[Records]
====

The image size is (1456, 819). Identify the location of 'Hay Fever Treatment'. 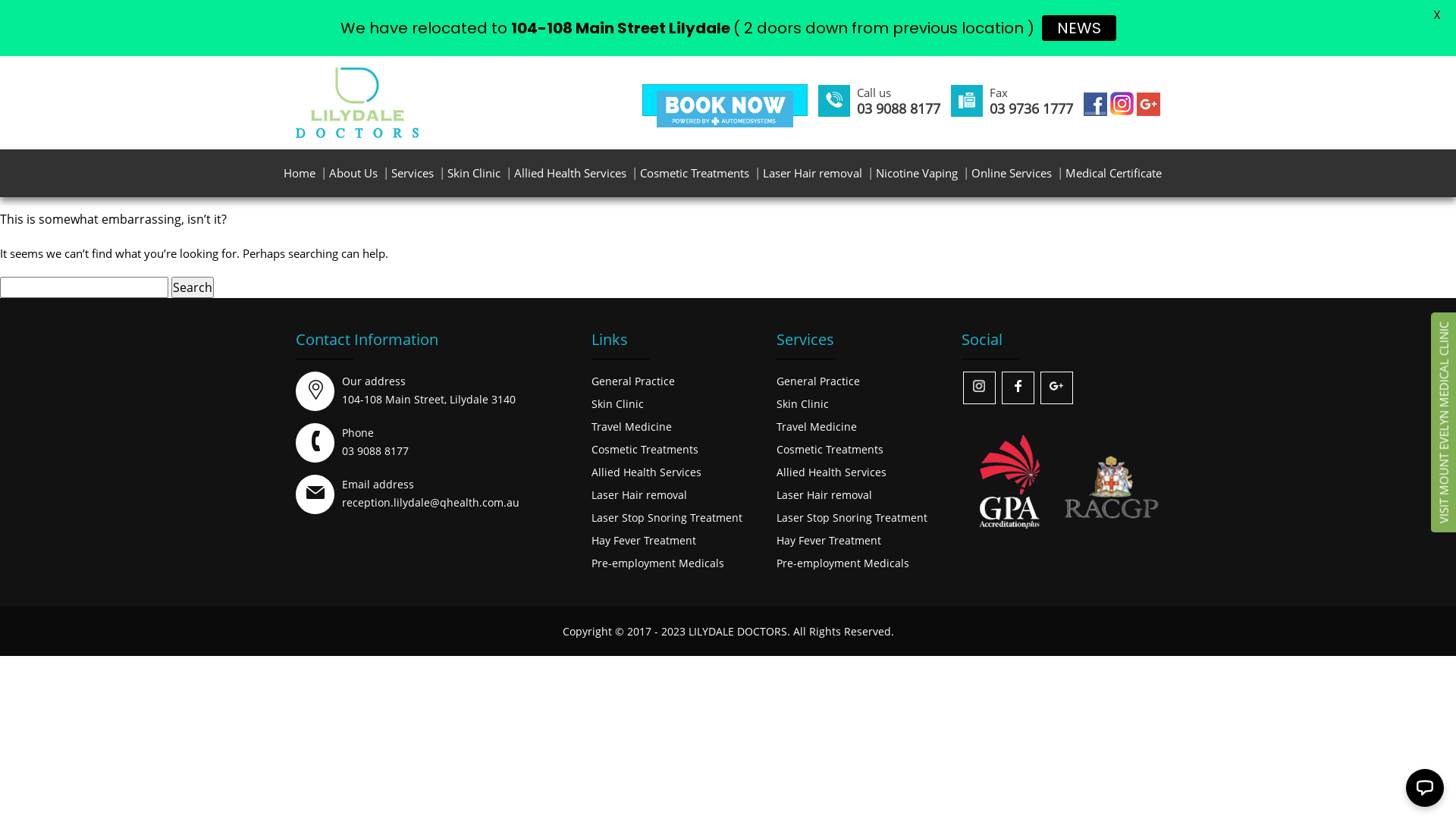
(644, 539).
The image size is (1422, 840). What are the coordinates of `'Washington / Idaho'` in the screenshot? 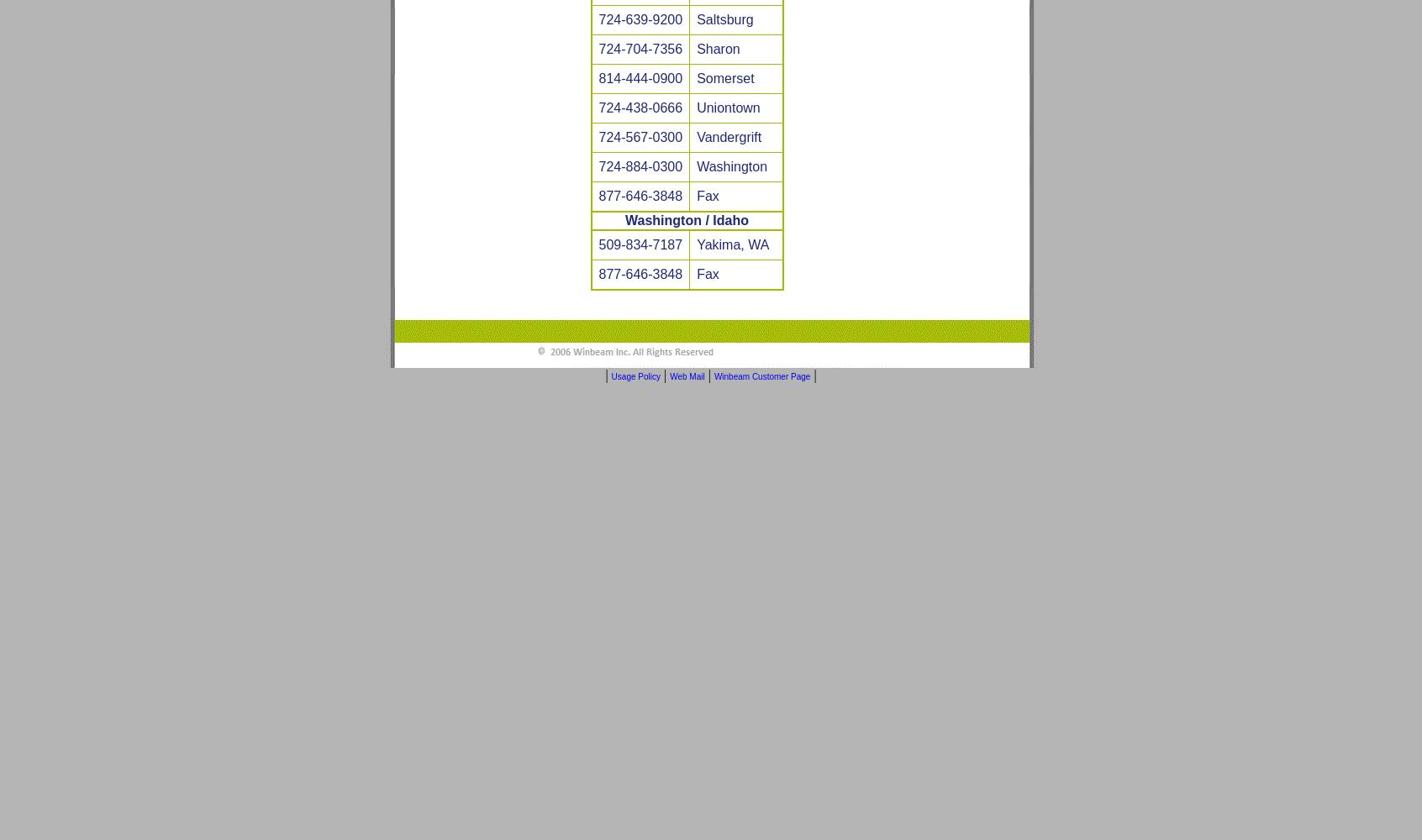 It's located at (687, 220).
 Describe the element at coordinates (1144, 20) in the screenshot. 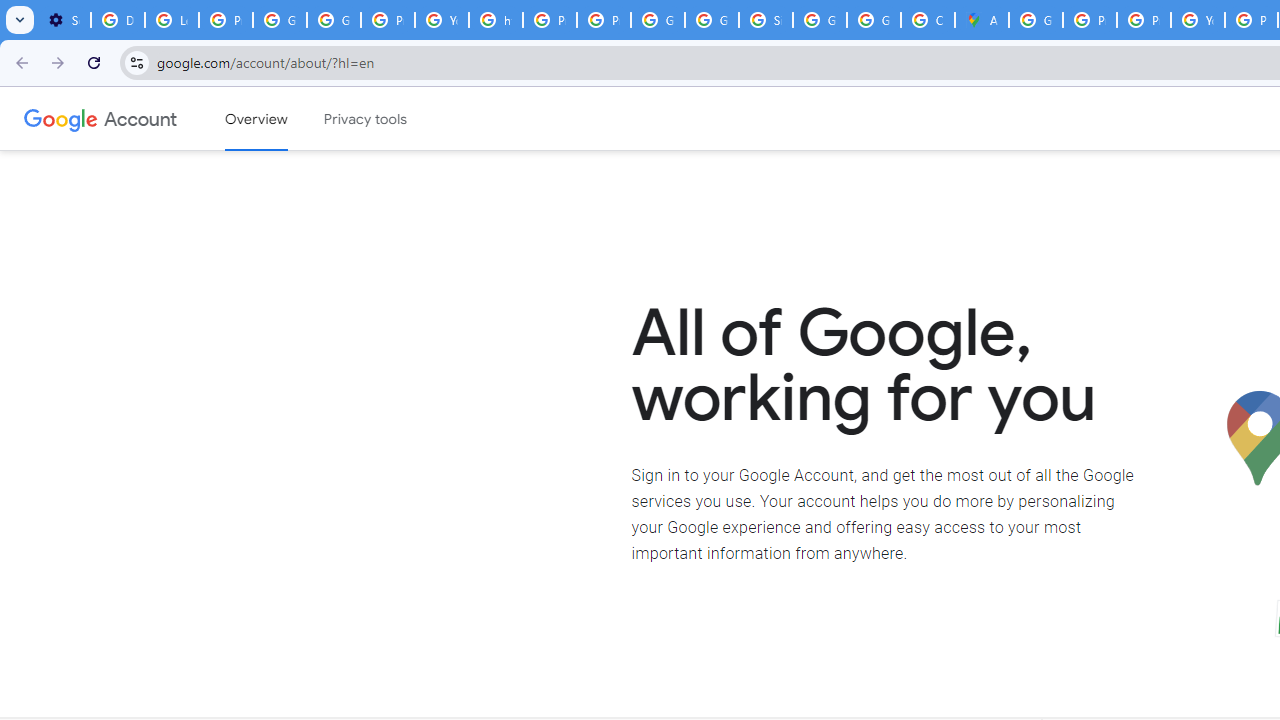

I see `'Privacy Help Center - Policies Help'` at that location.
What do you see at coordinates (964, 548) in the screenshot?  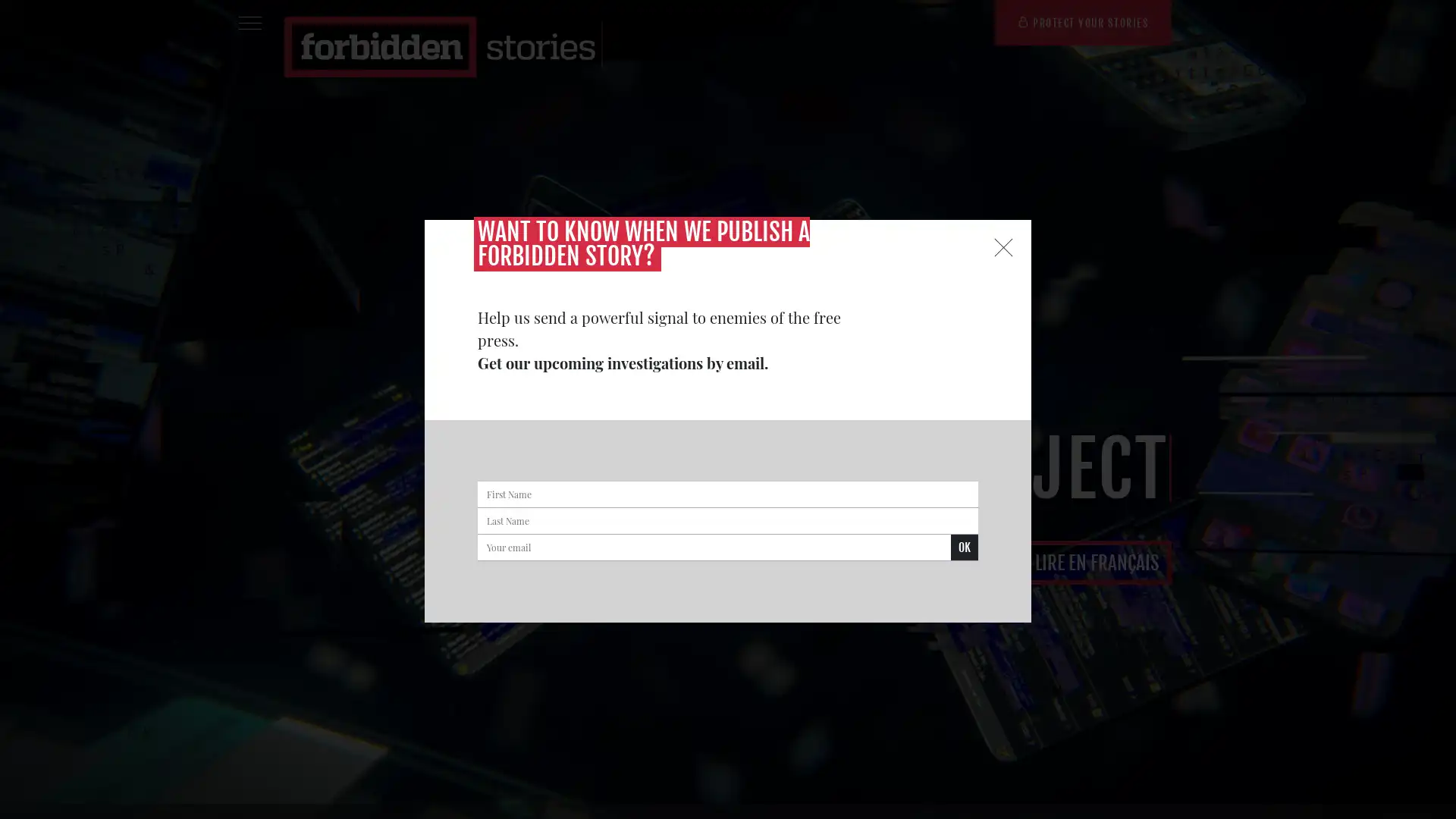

====

- _Stated task_:
Return the lines of the listing word for word, starting with the line that contains "Describe the element" and going on through the end of the listing. Leave the pictures out.

- _Finished task_:
 Describe the element at coordinates (1144, 20) in the screenshot. 

I see `'Privacy Help Center - Policies Help'` at that location.
What do you see at coordinates (964, 548) in the screenshot?  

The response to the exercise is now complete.